**EXERCISE INSTRUCTIONS**: Put the items below into a two-column CSV with the headers item_text and click_point, one row per item and each value in its own quoted field with any line breaks replaced by spaces. Include only the part that opens with the line containing "Actualités (556, 2303)" and closes with the line containing "Confidentialité (682, 2329)", both lines included.

***** RECORDS SUPPLIED

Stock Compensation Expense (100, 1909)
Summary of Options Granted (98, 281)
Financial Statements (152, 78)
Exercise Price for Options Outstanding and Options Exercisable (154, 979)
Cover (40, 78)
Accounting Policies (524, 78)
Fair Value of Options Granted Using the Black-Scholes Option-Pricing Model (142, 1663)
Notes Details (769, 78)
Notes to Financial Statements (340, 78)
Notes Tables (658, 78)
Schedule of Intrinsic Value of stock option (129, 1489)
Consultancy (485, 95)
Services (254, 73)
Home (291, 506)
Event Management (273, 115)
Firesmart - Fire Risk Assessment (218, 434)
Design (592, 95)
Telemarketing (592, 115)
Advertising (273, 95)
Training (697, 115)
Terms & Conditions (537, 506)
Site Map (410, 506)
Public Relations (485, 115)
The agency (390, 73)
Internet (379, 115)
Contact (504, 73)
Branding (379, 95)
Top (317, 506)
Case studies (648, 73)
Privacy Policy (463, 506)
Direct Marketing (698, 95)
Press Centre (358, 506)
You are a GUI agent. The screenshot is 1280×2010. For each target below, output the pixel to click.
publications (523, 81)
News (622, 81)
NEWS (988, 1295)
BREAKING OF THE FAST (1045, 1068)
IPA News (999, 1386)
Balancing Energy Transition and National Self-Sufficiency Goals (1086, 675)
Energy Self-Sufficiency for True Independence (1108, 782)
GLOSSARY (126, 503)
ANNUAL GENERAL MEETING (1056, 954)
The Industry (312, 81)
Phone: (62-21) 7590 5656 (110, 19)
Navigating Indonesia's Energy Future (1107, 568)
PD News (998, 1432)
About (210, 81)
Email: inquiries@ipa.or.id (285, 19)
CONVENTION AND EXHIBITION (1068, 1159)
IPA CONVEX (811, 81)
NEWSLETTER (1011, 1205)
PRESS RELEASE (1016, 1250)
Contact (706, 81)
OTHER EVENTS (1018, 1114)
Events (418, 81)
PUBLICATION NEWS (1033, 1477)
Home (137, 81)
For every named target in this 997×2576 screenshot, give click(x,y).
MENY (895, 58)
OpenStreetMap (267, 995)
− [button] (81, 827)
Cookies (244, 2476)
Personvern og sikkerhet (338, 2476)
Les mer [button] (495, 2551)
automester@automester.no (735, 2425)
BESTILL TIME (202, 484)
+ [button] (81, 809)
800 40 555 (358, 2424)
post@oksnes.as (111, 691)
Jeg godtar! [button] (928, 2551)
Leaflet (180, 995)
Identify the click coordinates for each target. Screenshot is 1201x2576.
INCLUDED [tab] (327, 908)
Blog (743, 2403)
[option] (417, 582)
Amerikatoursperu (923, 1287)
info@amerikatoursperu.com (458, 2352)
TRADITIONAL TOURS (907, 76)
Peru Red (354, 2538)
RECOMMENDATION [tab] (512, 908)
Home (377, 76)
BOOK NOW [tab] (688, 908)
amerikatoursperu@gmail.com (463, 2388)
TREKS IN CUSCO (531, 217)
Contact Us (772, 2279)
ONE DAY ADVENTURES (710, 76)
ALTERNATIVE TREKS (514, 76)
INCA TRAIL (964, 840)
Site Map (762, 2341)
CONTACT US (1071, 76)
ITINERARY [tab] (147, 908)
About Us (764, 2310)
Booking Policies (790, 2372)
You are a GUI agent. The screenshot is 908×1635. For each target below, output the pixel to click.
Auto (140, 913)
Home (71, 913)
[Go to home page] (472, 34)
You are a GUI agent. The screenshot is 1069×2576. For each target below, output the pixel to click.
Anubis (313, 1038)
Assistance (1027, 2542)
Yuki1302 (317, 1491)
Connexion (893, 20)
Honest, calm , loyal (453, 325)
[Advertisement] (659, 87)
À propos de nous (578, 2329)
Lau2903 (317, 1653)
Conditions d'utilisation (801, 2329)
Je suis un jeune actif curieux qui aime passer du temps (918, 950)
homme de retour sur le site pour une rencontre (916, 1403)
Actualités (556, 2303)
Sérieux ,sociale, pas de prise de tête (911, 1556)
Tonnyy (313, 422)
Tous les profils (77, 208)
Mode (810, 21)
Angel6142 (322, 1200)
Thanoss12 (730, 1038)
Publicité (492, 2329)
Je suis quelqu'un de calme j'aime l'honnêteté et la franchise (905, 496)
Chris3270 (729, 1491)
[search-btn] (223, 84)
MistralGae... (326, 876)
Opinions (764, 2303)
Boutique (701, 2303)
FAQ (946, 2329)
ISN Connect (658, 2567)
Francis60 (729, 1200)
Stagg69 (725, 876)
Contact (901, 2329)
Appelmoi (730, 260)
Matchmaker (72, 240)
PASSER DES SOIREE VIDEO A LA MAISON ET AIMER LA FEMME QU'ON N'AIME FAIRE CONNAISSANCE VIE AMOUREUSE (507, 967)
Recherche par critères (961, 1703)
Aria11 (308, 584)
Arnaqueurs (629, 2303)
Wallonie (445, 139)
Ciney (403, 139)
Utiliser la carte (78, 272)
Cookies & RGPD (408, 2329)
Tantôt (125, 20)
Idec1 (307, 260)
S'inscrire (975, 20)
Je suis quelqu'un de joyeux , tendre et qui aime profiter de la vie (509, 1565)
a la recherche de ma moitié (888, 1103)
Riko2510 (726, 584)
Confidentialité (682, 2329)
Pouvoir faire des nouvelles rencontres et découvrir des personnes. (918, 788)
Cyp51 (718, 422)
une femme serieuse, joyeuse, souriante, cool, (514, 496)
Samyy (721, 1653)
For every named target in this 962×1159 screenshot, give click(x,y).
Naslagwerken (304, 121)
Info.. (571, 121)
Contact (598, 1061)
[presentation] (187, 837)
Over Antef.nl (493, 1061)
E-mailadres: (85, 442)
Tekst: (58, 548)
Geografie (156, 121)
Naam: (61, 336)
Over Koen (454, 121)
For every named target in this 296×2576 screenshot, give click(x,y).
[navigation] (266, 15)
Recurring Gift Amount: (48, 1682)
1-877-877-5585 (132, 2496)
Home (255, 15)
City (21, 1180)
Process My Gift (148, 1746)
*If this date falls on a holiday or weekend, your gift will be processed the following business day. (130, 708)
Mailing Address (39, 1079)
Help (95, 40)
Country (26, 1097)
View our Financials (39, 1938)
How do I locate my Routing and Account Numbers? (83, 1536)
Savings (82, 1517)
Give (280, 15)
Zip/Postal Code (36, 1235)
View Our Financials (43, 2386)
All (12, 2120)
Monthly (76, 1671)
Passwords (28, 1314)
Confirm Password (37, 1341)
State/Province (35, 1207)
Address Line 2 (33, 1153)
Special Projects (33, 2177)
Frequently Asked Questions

**********

**FINISHED EXERCISE**:
item_text,click_point
"Actualités","(556, 2303)"
"Sérieux ,sociale, pas de prise de tête","(911, 1556)"
"Tonnyy","(313, 422)"
"Tous les profils","(77, 208)"
"Mode","(810, 21)"
"Angel6142","(322, 1200)"
"Thanoss12","(730, 1038)"
"Publicité","(492, 2329)"
"Je suis quelqu'un de calme j'aime l'honnêteté et la franchise","(905, 496)"
"Chris3270","(729, 1491)"
"[search-btn]","(223, 84)"
"MistralGae...","(326, 876)"
"Opinions","(764, 2303)"
"Boutique","(701, 2303)"
"FAQ","(946, 2329)"
"ISN Connect","(658, 2567)"
"Francis60","(729, 1200)"
"Stagg69","(725, 876)"
"Contact","(901, 2329)"
"Appelmoi","(730, 260)"
"Matchmaker","(72, 240)"
"PASSER DES SOIREE VIDEO A LA MAISON ET AIMER LA FEMME QU'ON N'AIME FAIRE CONNAISSANCE VIE AMOUREUSE","(507, 967)"
"Recherche par critères","(961, 1703)"
"Aria11","(308, 584)"
"Arnaqueurs","(629, 2303)"
"Wallonie","(445, 139)"
"Ciney","(403, 139)"
"Utiliser la carte","(78, 272)"
"Cookies & RGPD","(408, 2329)"
"Tantôt","(125, 20)"
"Idec1","(307, 260)"
"S'inscrire","(975, 20)"
"Je suis quelqu'un de joyeux , tendre et qui aime profiter de la vie","(509, 1565)"
"a la recherche de ma moitié","(888, 1103)"
"Riko2510","(726, 584)"
"Confidentialité","(682, 2329)"